The threat of disease has arisen because of a EU-wide ban on the neonicotinoid insecticide currently used to control the aphids that spread BYDV.
The insects can still be controlled by a different class of insecticides called pyrethroids, but there is already a resistance mutation present in one of the species, the grain aphid, to these chemicals.
Analogous to anti-biotic resistance that arises in many human diseases, insect populations can also develop a resistance to insecticides if they are over used.
“With the ban on the neonicotinoids, there is likely to be an increased use of pyrethroids which could hasten the development of this resistance, and could also select for insecticide resistance in the bird-cherry aphid, the other aphid species that spreads BYDV,” says Dr Aradottir.
“If we have another autumn of high aphid numbers next year, followed by a mild winter, then the outlook for wheat harvests in 2020 could be very bleak indeed.”
Wheat is arguably the world’s most important crop, providing a fifth of our calories. Its genome – which is five times bigger than ours – was finally decoded earlier this year by an international consortium of scientists, including researchers from Rothamsted.
In the absence of a disease resistant wheat variety arising from classical crop breeding methods, gene modified or gene edited crops might produce an answer – but the growing of such crops is also currently banned in the EU.

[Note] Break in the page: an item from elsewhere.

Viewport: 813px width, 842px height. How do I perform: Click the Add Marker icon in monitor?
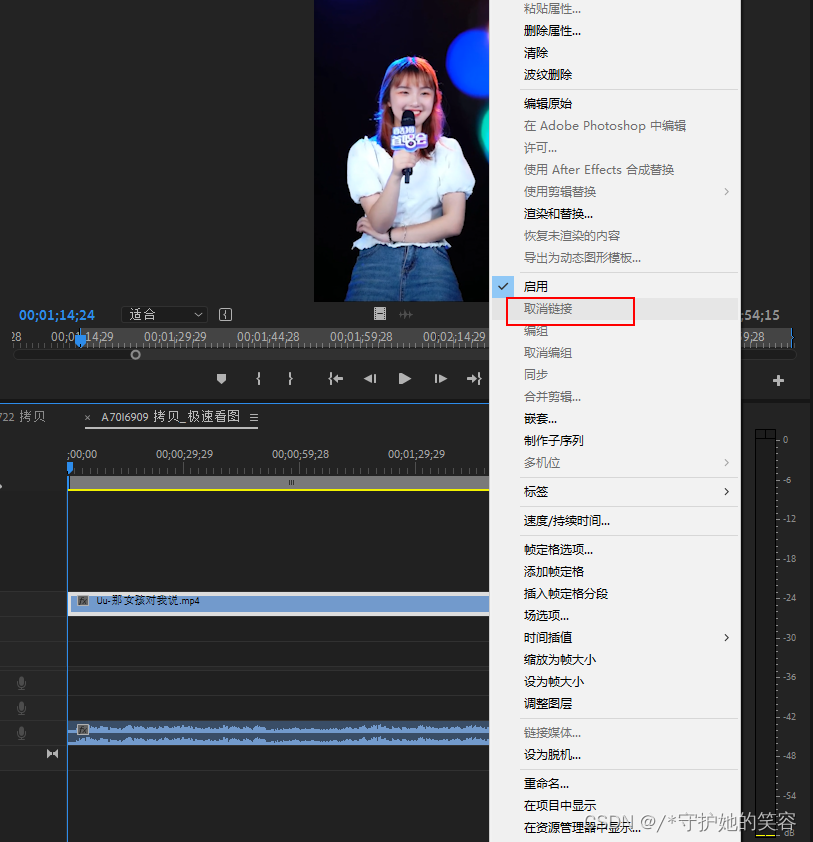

Another route might be the development of a new insecticide, or a reversal on the current noenicitinoid ban. Neonics, as they are commonly known, have been outlawed in the EU because of growing concerns over their impact on bee populations.
At the Wheat Genetic Improvement Network (WGIN) conference, a panel of experts addressed this loss of pesticide control during the conference, and Rothamsted, along with its collaborators, are already urgently working on solutions.

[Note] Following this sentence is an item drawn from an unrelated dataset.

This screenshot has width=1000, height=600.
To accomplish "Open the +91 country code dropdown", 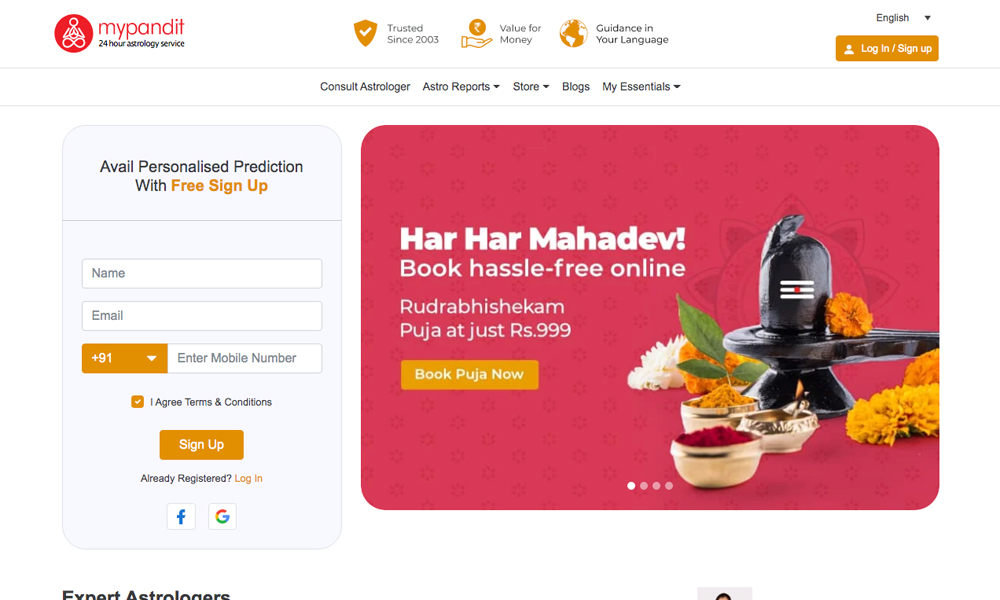I will pyautogui.click(x=124, y=358).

They have already planted various wheat varieties without applying the insecticide to determine the likely impact of the ban on 2020’s harvests.

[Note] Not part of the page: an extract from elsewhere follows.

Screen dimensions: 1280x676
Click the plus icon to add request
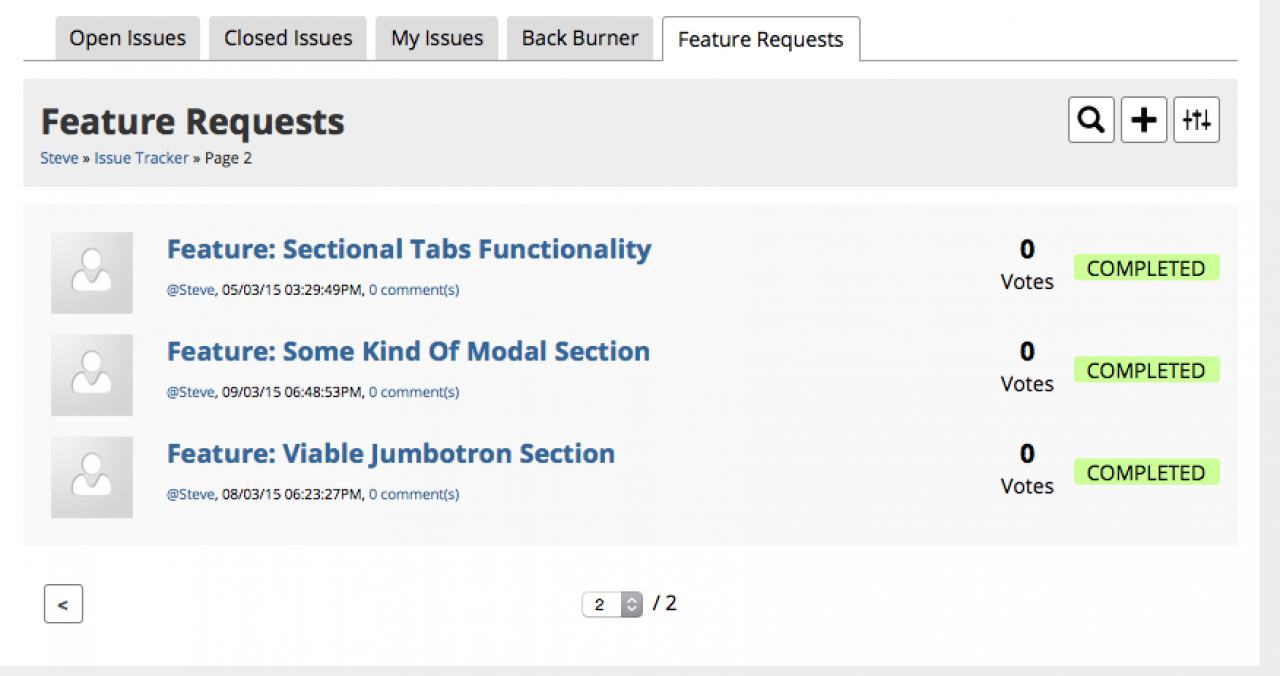1144,121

The Institute also has a study population of aphids infected with BYDV to test for resistance in common, old and wild wheat varieties.
And they have also recently developed a more sensitive diagnostic test to determine whether any commercial wheat varieties possess even a small amount of resistance that could be exploited by plant breeders.
“We already have a good breadth of expertise within the Institute to tackle this problem from all the important angles, including monitoring, diagnostics, aphid resistance, insecticide resistance and modelling,” said Dr Hammond-Kosack.